Quoted passage:
Making Tax Digital: the details
Making Tax Digital (MTD) is a fundamental change to the administration of the UK tax system. It will affect how businesses and other organisations, agents and individuals maintain their accounting and tax records and how they transact and communicate with HMRC.
Making Tax Digital – when do businesses need to act?
If you run a VAT-registered business with a taxable turnover over £85,000, you will need to do the following for VAT periods beginning on or after 1 April 2019:
- Keep records in a digital format
- Submit VAT returns using commercial software rather than the current government gateway account during your next tax period
Businesses with a taxable turnover below the VAT threshold can sign up for MTD for VAT voluntarily but is not compulsory.
For businesses that already use accounting software, not much will change, as most will already have the necessary functionality needed to submit MTD returns. They can still keep their accounting records as well as submit their VAT return in the same way.
The dates for when businesses need to comply with MTD depends on their VAT quarter return period. The breakdown is shown in the table below:
For certain businesses (referred to by HMRC as “complex businesses”) the MTD start date is deferred until 1 October 2019. This group includes:
- Not-for-profit organisations that are not companies (including some charities)
- VAT divisions (a body corporate with business units or divisions that are not limited companies)
- VAT groups (two or more companies or limited liability partnerships – known as ‘bodies corporate’ joined together)

Information shown:
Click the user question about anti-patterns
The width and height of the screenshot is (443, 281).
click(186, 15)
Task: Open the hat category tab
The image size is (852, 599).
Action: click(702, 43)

* * *

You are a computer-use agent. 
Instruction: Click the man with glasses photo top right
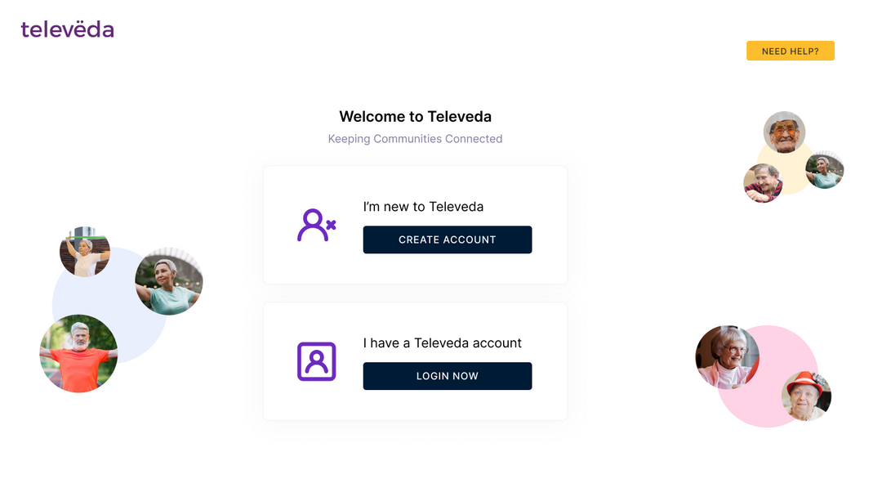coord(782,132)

To-do list:
**a)** Answer these from the Making Tax Digital text:
(i) What taxable turnover must a VAT-registered business exceed to be required to act for VAT periods beginning on or after 1 April 2019?
(ii) Until what date is the start deferred for businesses HMRC calls "complex businesses"?
(iii) What makes up a VAT group?
**b)** Carry on the Making Tax Digital text from its last line.
The entries play no role here.

Responses per task:
**a)**
(i) £85,000
(ii) 1 October 2019
(iii) Two or more companies or limited liability partnerships, known as "bodies corporate," joined together

**b)**
- Public sector entities required to provide additional information alongside their VAT return (e.g. government departments and NHS Trusts)
- Local authorities
- Public corporations
- Traders based overseas
- Those required to make payments on account
- Annual accounting scheme users
Exemptions from Making Tax Digital
Some businesses might be able to claim exemption from MTD if any of the following apply:
- If the business is run by a religious society whose beliefs are not compatible with MTD compliance
- If it is not feasible for the business to use digital tools to keep records because of age, disability, remoteness of their location etc.
- If the business is facing insolvency
If your business falls into one of these categories you’ll need to contact the HMRC VAT Helpline to discuss alternative ways for submitting your VAT information.
Keeping digital records
Under MTD, VAT-registered businesses will have to keep their VAT records in a digital format. This means individual records of each transaction supporting the VAT return will need to be kept digitally (there are exceptions for some VAT schemes).
Digital formats include fully digital, MTD compliant, book-keeping software, Excel spreadsheets and ‘API enabled spreadsheets’ (see below). Physical invoices and receipts for expenses can either be scanned or kept in paper files.
VAT-registered businesses will need to keep the following digital records:
- Designatory Data (of the business itself) – business name, address of the principal place of business, VAT registration number and any VAT accounting schemes used
- Supplies Made – for each supply: the time of supply (tax point), value of the supply (net value excluding VAT) and the rate of VAT charged
- Supplies Received – for each supply received: record the time of supply (tax point), the value of the supply and the amount of input tax that will be reclaimed
MTD compliant software
When submitting data to HMRC, businesses will need to use MTD compliant software.
To find out which platforms are currently MTD compliant, visit ICAEW’s Software for MTD page.
- Spreadsheets and Bridging Software
VAT records that are recorded in spreadsheets will now need to be digitally linked to bridging software for the VAT return to be transferred to HMRC. Bridging software is commercially available software that submits information to HMRC using a standardised template.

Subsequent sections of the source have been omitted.